Independent Power Producers (IPPs) that promised to roll out their operations in the country are being challenged to work on implementing their projects to avoid affecting energy regulator’s tariff planning.
The delay in rolling out operations according to representatives of Malawi Energy Regulatory Authority – MERA makes them fail to make proper calculations on tariffs.
The concern comes after the regulator, on Monday announced an electricity tariff increase of about 10.6%.
MERA Consumer Affairs and Public Relations Manager, Fitina Khonje speculates that other IPPs are showing indication of starting their works soon amid delays caused by Covid-19.
“There were so many promises at some point that so many of them would roll out but that hasn’t taken place, but we believe there could be so many factors,” indicated Khonje.

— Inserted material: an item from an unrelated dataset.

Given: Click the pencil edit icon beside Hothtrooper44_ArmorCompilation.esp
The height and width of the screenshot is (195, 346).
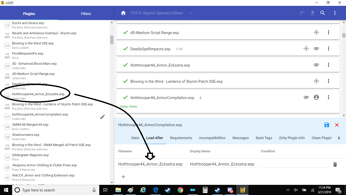Looking at the screenshot, I should [103, 117].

Khonje further pointed out that MERA is currently waiting on reviews that will guide how power producers that do not live to their promises should be dealt with, as some IPPs blame their delay on Covid-19.
She however indicates that MERA wants tariffs that are cost reflective, which would enable power producers recover costs while at the same time having a reasonable margin.
“This cost reflectivity was arrived at during the base tariff review in 2018 and what remains now is that we should be reviewing the tariff to make sure that its value is still the same and cost reflective,” added Khonje.
The energy regulator has increased the average tariff from 94.43 kwacha per kilowatt per hour to 104.46 kwacha per kilowatt per hour.
This they argue is to provide for reinstatement and restoration of the value of the tariff and to enable ESCOM to recover lost revenue from the period MERA withheld an increment in 2020.
The coming in of IPPs is anticipated to have an impact on the cost of electricity for the customer, while increasing power supply to meet the country’s growing demand.